[Exercise details]
For the data below, work out the number of lines containing the string "This" and answer with that number only.

Data items
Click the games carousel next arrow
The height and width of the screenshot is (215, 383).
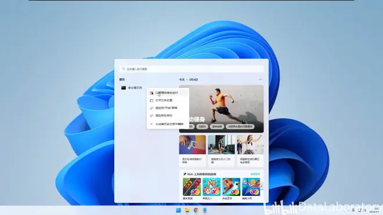click(262, 187)
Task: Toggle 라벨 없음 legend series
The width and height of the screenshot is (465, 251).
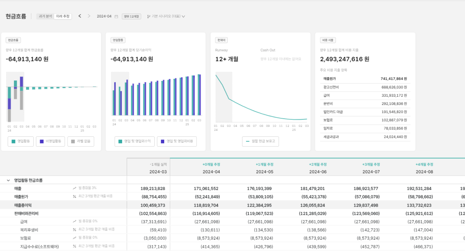Action: pos(81,141)
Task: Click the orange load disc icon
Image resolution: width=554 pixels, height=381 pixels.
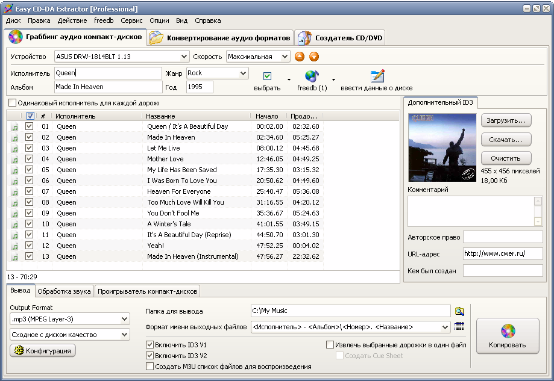Action: click(313, 57)
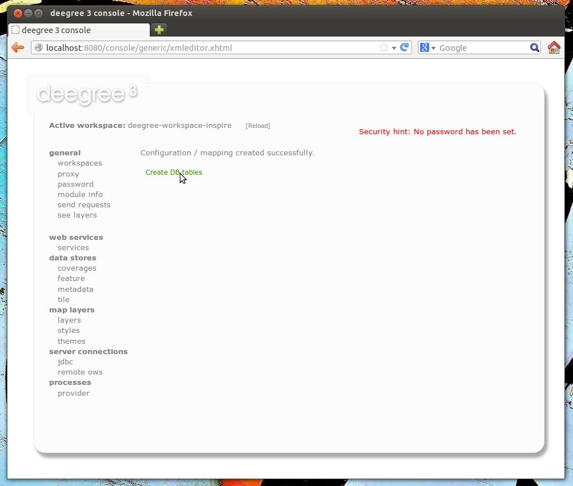Click in the URL address field
The width and height of the screenshot is (573, 486).
pos(205,48)
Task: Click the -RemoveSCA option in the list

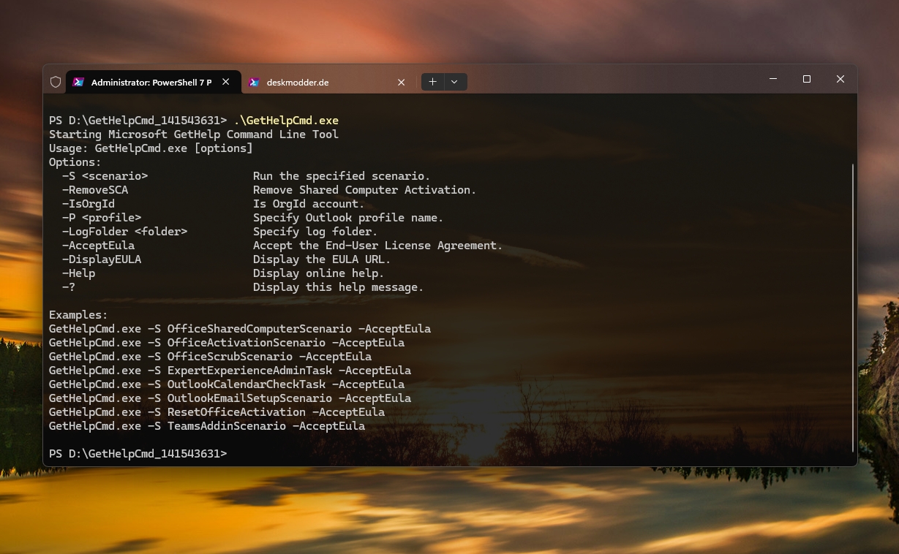Action: [95, 190]
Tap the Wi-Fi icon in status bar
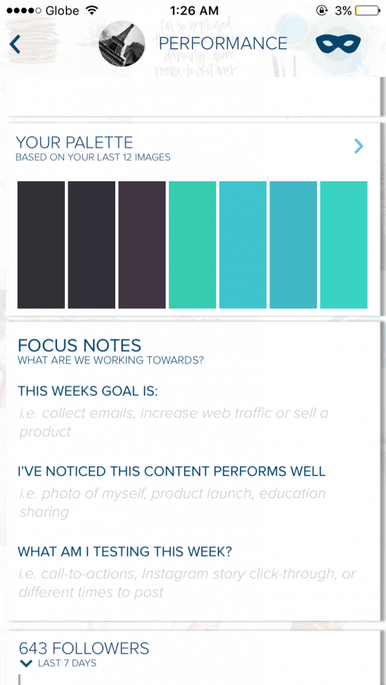 coord(92,10)
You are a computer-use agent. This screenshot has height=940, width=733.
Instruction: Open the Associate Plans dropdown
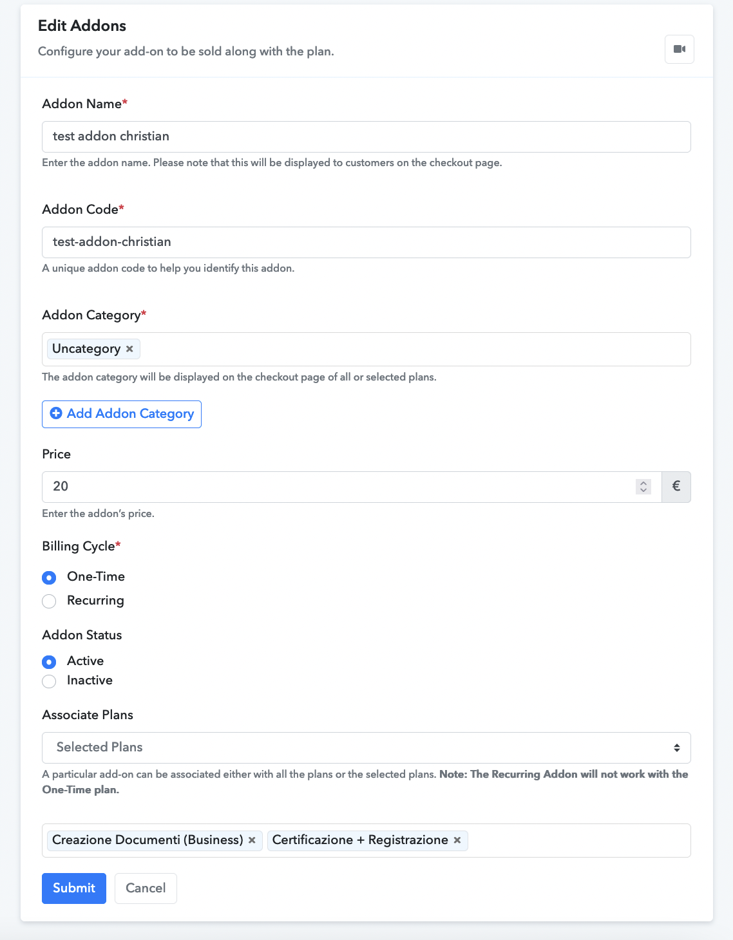(x=367, y=747)
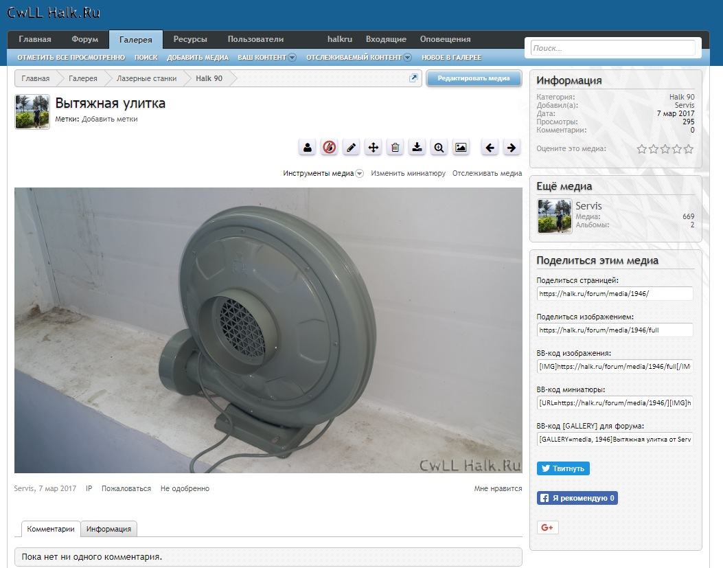Viewport: 723px width, 568px height.
Task: Click the magnifier zoom icon
Action: point(439,147)
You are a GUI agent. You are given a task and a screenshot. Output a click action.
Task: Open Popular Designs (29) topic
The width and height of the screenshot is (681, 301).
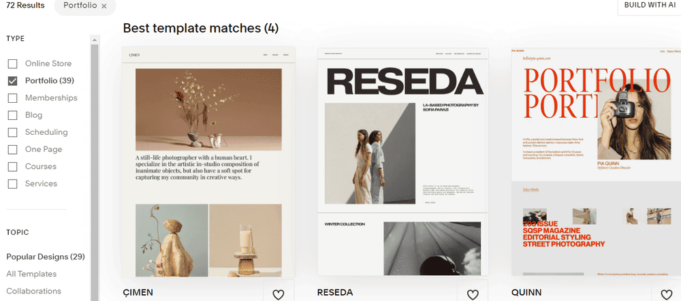tap(46, 257)
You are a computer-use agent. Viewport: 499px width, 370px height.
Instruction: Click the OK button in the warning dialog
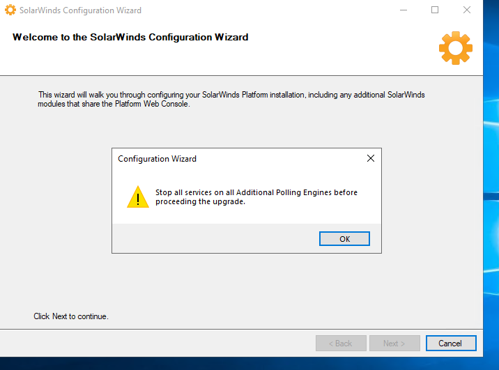point(344,239)
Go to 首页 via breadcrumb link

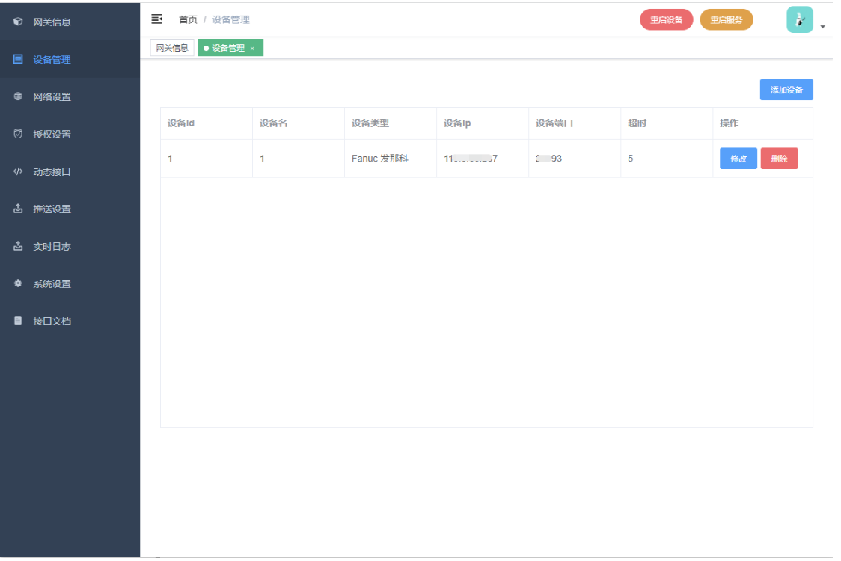coord(188,19)
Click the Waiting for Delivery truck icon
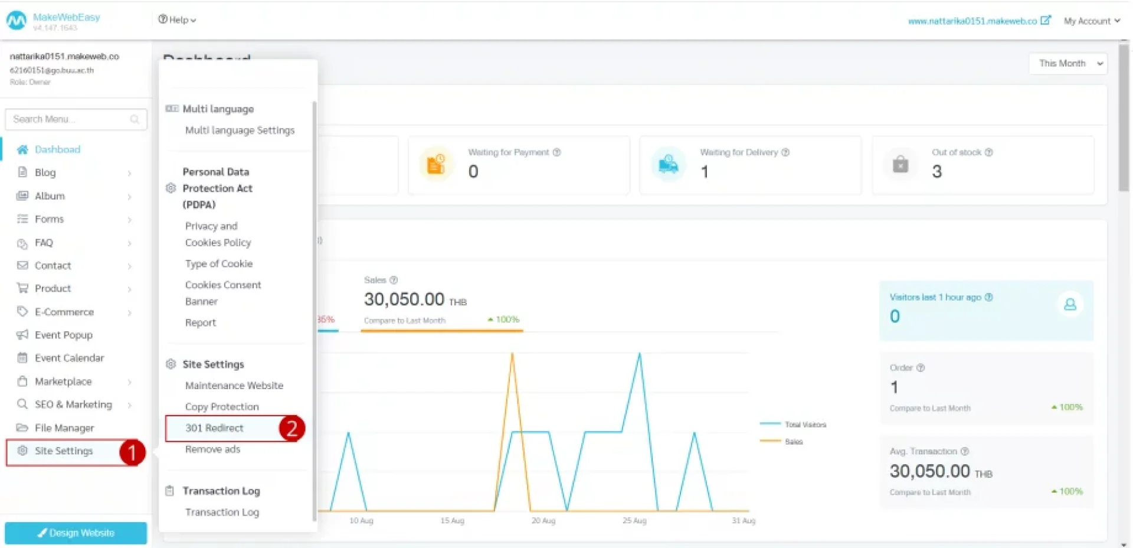The image size is (1133, 548). pyautogui.click(x=668, y=165)
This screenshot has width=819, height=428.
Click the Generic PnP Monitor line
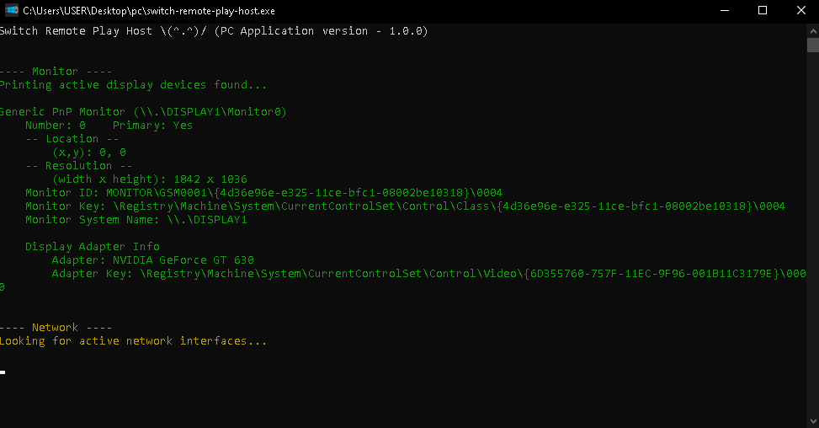pyautogui.click(x=143, y=112)
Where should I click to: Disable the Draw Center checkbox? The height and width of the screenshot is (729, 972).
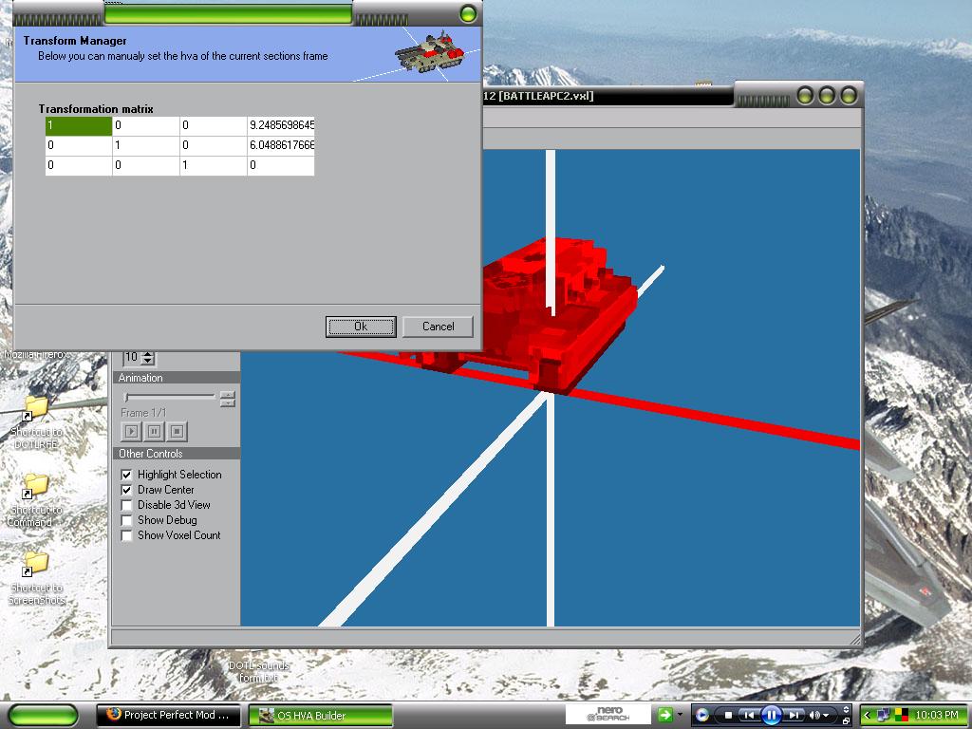127,490
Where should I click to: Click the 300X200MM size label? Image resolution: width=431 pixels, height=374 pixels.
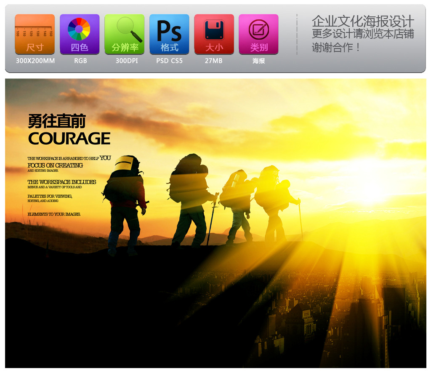(35, 61)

[Reply to the exercise]
2